More explanation here

Answered By: Ehsan Fathi

chunksize still loads all the data in memory, stream_results=True is the answer. it is server side cursor that loads the rows in given chunks and save memory.. efficiently using in many pipelines, it may also help when you load history data

stream_conn = engine.connect().execution_options(stream_results=True)

use pd.read_sql with thechunksize

pd.read_sql("SELECT * FROM SOURCE", stream_conn , chunksize=5000)
Answered By: Owais Ajaz

you can update version airflow.
for example, I had that error in the version 2.2.3 using docker-compose.

  • AIRFLOW__CORE__EXECUTOR=CeleryExecutor

mysq 6.7

cpus: "0.5"
mem_reservation: "10M"
mem_limit: "750M"

redis:

cpus: "0.5"
mem_reservation: "10M"
mem_limit: "250M" 

airflow-webserver:

cpus: "0.5"
mem_reservation: "10M"
mem_limit: "750M"

airflow-scheduler:

cpus: "0.5"
mem_reservation: "10M"
mem_limit: "750M"

airflow-worker:

#cpus: "0.5"
#mem_reservation: "10M"
#mem_limit: "750M"

error: Task exited with return code Negsignal.SIGKILL

but update to the version
FROM apache/airflow:2.3.4.

and perform the pulls without problems, using the same resources configured in the docker-compose

enter image description here

my dag extractor:

function

def getDataForSchema(table,conecction,tmp_path, **kwargs):

conn=connect_sql_server(conecction)

query_count= f"select count(1) from {table['schema']}.{table['table_name']}"
logging.info(f"query: {query_count}")
real_count_rows = pd.read_sql_query(query_count, conn) 

##sacar  esquema de la tabla
metadataquery=f"SELECT COLUMN_NAME ,DATA_TYPE  FROM information_schema.columns 
    where table_name = '{table['table_name']}' and table_schema= '{table['schema']}'"
#logging.info(f"query metadata: {metadataquery}")                
metadata = pd.read_sql_query(metadataquery, conn) 
schema=generate_schema(metadata)

#logging.info(f"schema : {schema}")
#logging.info(f"schema: {schema}")

#consulta la tabla a extraer
query=f" SELECT  {table['custom_column_names']} FROM {table['schema']}.{table['table_name']} "
logging.info(f"quere data :{query}")
chunksize=table["partition_field"]
data = pd.read_sql_query(query, conn, chunksize=chunksize)

count_rows=0
pqwriter=None
iteraccion=0
for df_row in data:       
    print(f"bloque  {iteraccion} de  total {count_rows} de un total {real_count_rows.iat[0, 0]}")
    #logging.info(df_row.to_markdown())
    if iteraccion == 0:
        parquetName=f"{tmp_path}/{table['table_name']}_{iteraccion}.parquet"
        pqwriter = pq.ParquetWriter(parquetName,schema)
    tableData = pa.Table.from_pandas(df_row, schema=schema,safe=False, preserve_index=True)
    #logging.info(f" tabledata {tableData.column(17)}")
    pqwriter.write_table(tableData)
    #logging.info(f"parquet name:::{parquetName}")
    ##pasar a parquet df directo
    #df_row.to_parquet(parquetName)
    iteraccion=iteraccion+1
    count_rows += len(df_row)
    del df_row
    del tableData
if pqwriter:
    print("Cerrando archivo parquet")
    pqwriter.close()
del data
del chunksize
del iteraccion

Here is a one-liner. I was able to load in 49m records to the dataframe without running out of memory.
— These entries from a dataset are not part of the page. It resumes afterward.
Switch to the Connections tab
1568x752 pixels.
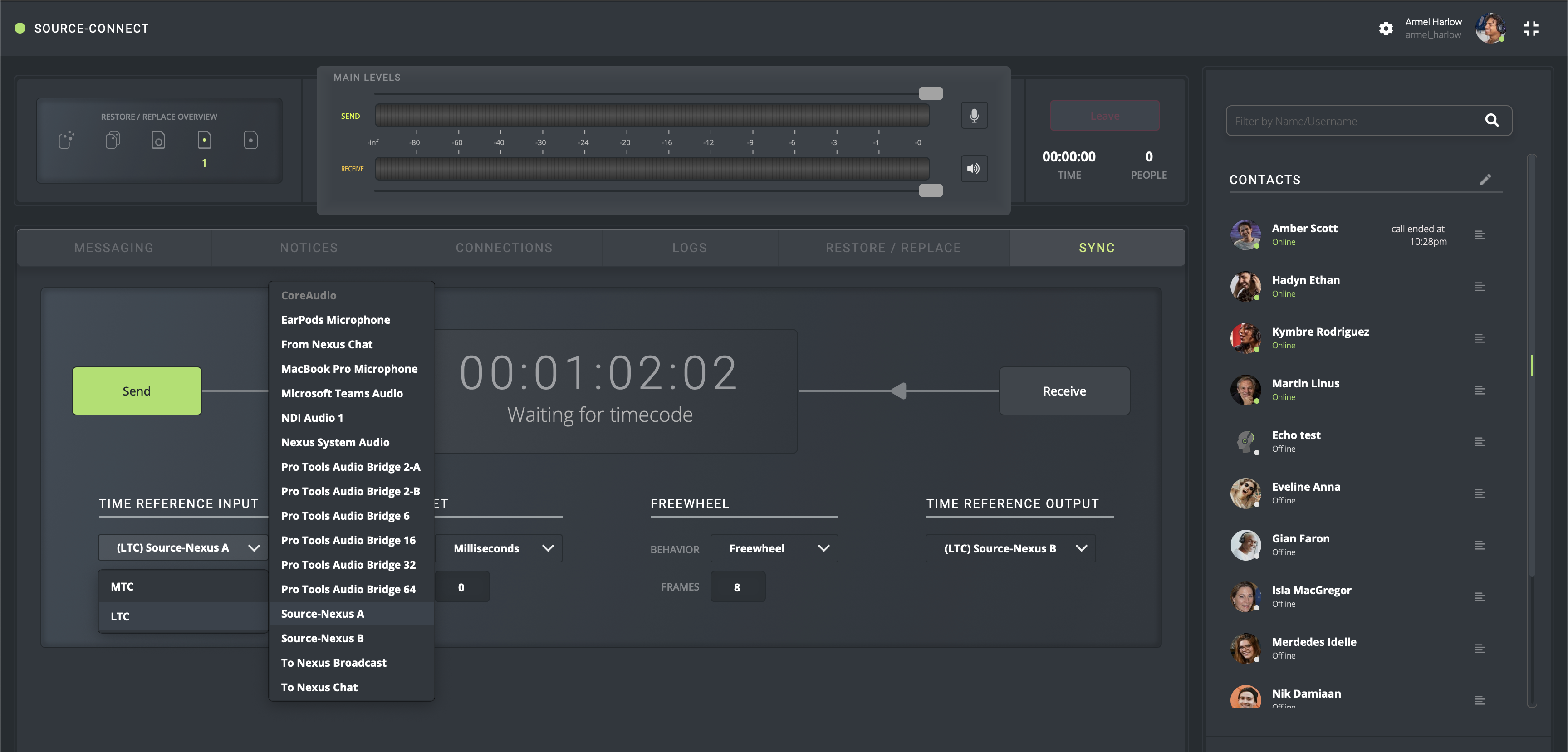coord(504,248)
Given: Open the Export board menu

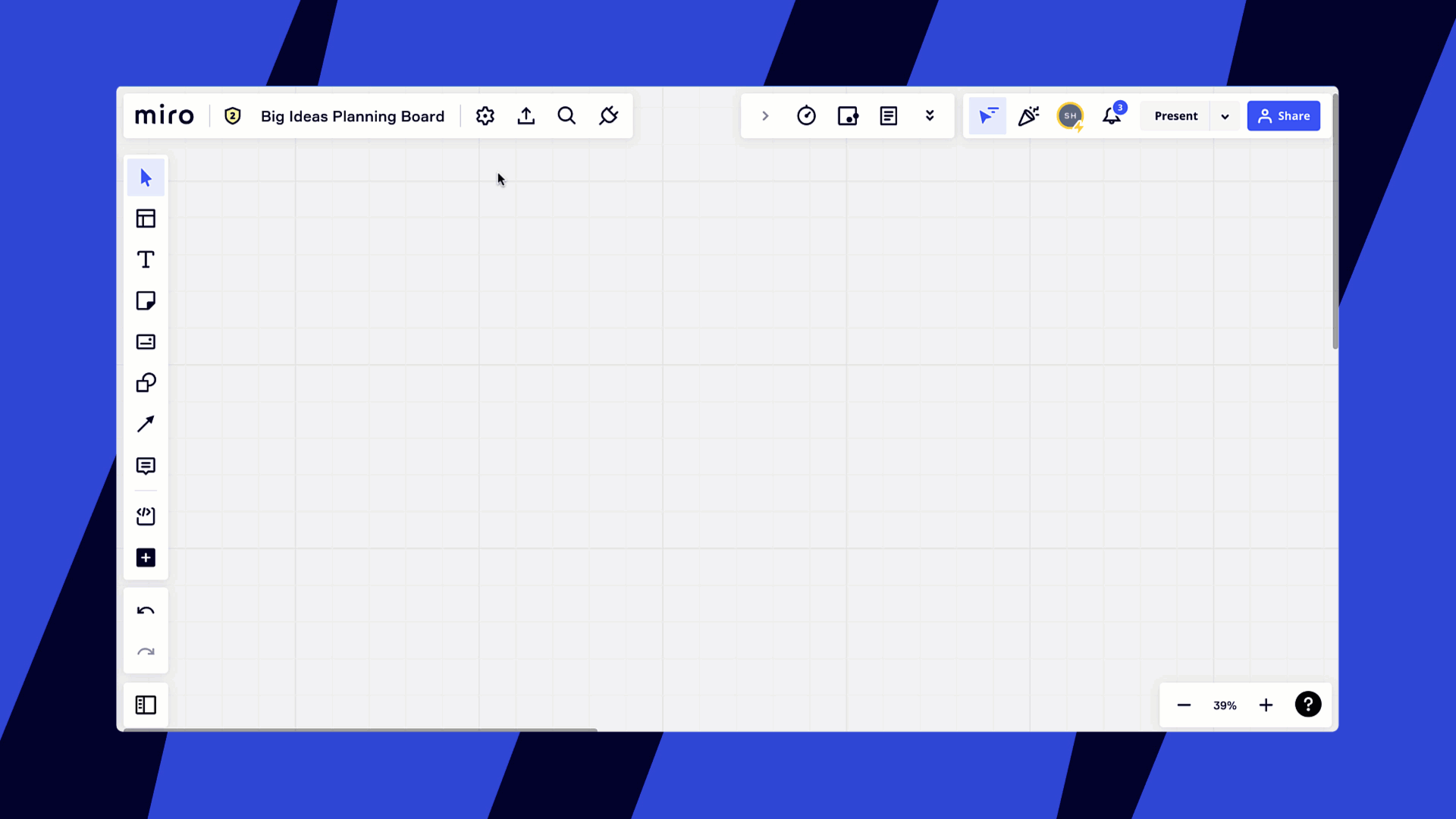Looking at the screenshot, I should (526, 116).
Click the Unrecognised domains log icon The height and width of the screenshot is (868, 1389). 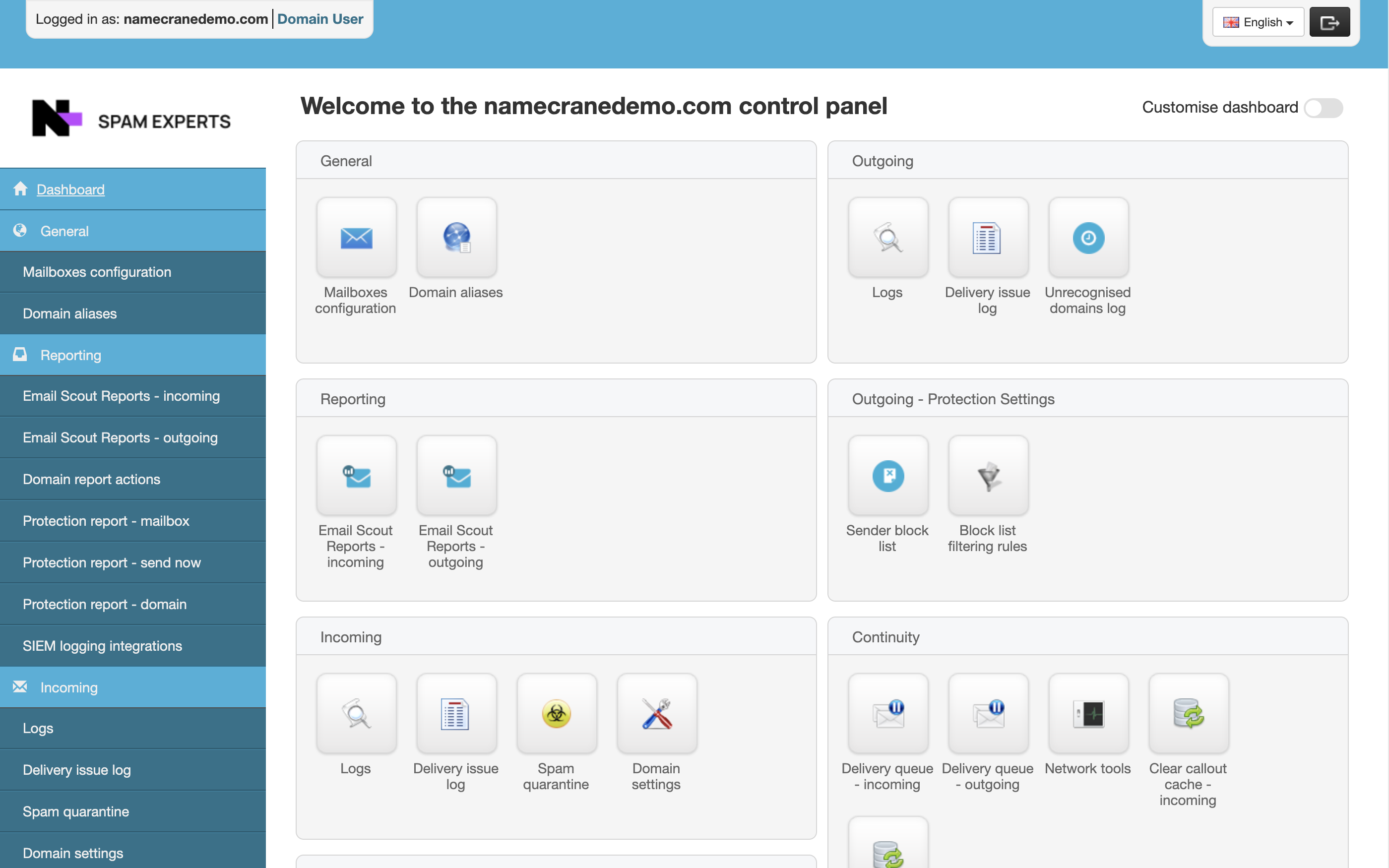point(1088,238)
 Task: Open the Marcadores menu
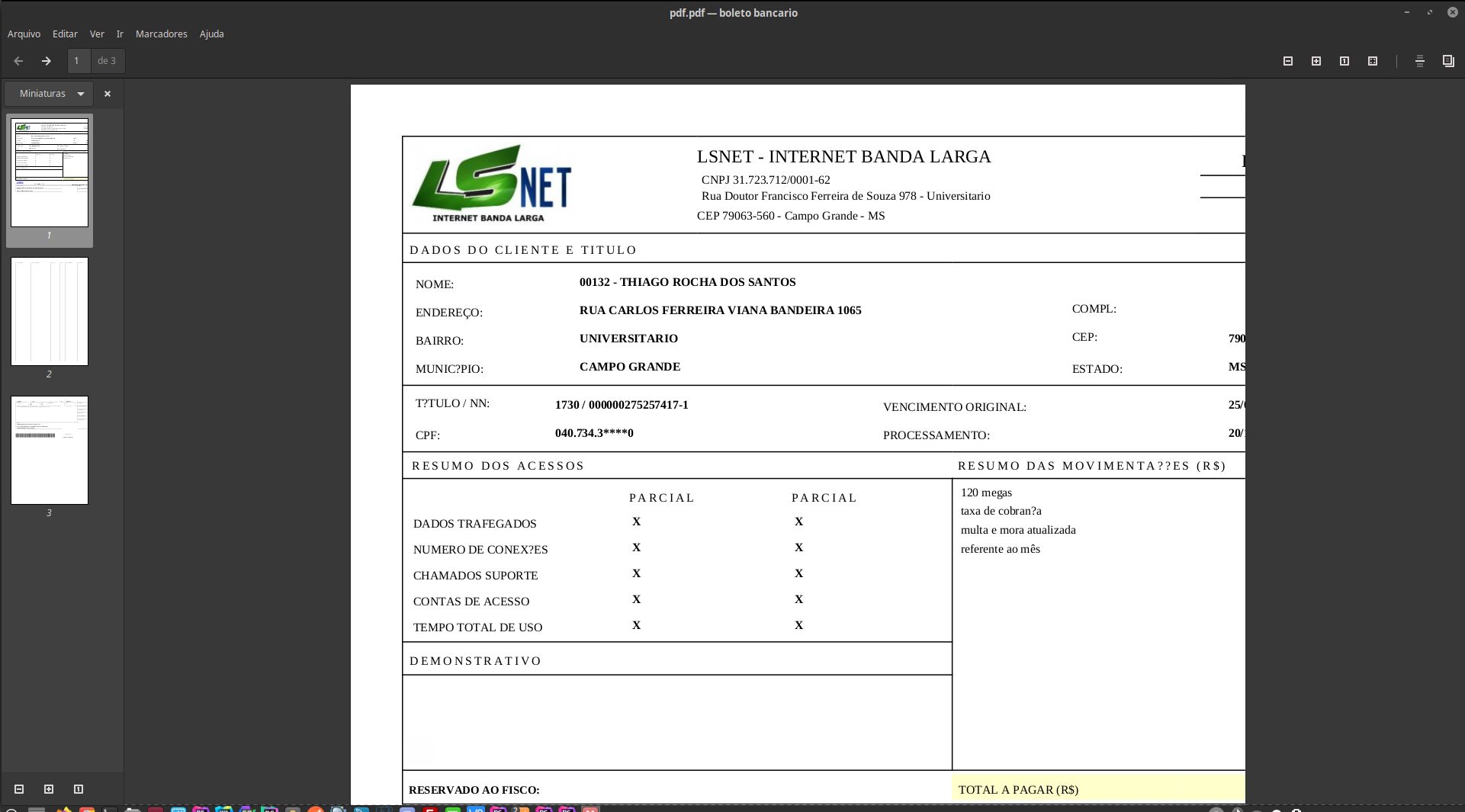point(161,34)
dfs = pd.concat(pd.read_sql(sql, engine, chunksize=500000), ignore_index=True)
Answered By: BossRoyce

Full one-line code using sqlalchemy and with operator:

db_engine = sqlalchemy.create_engine(db_url, pool_size=10, max_overflow=20)
with Session(db_engine) as session:
    sql_qry = text("Your query")
    data = pd.concat(pd.read_sql(sql_qry,session.connection().execution_options(stream_results=True), chunksize=500000), ignore_index=True)

You can try to change chunksize to find the optimal size for your case.